Logan shook his head along with Patton. "That's not a good idea, Kiddo. He was only able to leave when you were highly anxious during your teen years when you were trying to figure yourself out and not embarrass yourself completely. You're stable now. You've owned your identity, your sexuality, and you've been improving your self-esteem greatly."

"Then I just need to be really anxious again. I can get nervous about stuff and maybe make myself anxious. Then Virgil could cross the barrier. We can do it, I just need to..." 

"This couldn't possibly work. Even if you do rewire yourself to be more anxious again, which in itself is a terrible idea," Logan interceded. "We still can't get him to cross the barrier. He would have to be near it and they used their energy and powers to send him across last time."

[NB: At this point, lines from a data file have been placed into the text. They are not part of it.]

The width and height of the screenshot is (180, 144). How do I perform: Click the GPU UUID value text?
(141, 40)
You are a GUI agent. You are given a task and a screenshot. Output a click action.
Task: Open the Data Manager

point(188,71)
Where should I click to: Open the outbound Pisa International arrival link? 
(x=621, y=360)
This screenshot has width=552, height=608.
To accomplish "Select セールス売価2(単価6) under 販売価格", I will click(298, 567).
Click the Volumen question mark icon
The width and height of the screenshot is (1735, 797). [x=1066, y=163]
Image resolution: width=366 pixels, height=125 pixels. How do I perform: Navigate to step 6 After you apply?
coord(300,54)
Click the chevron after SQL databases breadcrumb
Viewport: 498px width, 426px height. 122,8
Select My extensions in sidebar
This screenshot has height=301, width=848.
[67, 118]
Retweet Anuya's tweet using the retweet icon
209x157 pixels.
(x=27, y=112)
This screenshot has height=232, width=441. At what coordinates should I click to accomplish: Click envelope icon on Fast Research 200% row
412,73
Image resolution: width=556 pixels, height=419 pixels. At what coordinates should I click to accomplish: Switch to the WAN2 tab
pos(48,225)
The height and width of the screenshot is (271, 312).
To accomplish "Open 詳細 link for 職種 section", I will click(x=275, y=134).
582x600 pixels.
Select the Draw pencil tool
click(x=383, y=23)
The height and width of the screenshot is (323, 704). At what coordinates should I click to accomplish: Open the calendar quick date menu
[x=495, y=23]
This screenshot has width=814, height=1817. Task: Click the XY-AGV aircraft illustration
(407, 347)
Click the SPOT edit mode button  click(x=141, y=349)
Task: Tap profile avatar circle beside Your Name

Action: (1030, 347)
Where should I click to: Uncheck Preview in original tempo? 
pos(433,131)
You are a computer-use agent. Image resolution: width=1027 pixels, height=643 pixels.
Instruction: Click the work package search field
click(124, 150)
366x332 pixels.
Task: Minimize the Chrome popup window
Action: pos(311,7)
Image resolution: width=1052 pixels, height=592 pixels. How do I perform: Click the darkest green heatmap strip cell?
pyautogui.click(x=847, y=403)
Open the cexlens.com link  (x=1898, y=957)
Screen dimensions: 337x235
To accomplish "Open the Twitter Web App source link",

"But Logan, we could use our strengths," I tried. " Together, we three are way more powerful than they could ever be. We could get Virgil back!" My excitement rose as I thought of the prospect.

"It will still make a negative impact on Thomas. Making himself overly anxious is what we have been avoiding and working on for the past two years!" Logan countered. Why couldn't he see that we had to do this? It was the only way.

"But we could get Virgil back, Logan. Isn't that what you want too? We can save him and bring him back to where he belongs. There is no way I am going to leave him to rot in that vile place!" Tears were now streaming down my face. All the anger and pain from the past three days had finally boiled over until I couldn't contain it anymore. All I wanted, all I needed was for Virgil to be here and safe.

"Roman." I turned to Patton as he softly spoke. "Virgil is important to all of us and of course we want him back but you have to think about what he would want. He hated causing Thomas's anxiety, even when it was more manageable. In doing this you would go against everything he ever tried to stand for. All he ever wanted to do was protect Thomas and you need to see that Virgil would never want this plan to go through." 

I let out a horrible sob and fell to my knees. Every little hope I had had was now gone, smashed into a million pieces but they were right. Virgil would never go for the plan. I couldn't imagine how disappointed in me he would be right now.

"Roman, it's okay. We will find some way to save him, no matter how long it takes but we won't go against his virtues." 

I understood that but I wasn't sure how long I could wait. How long before all the shattered pieced finally turned to dust and my heart was gone, scattered in the wind?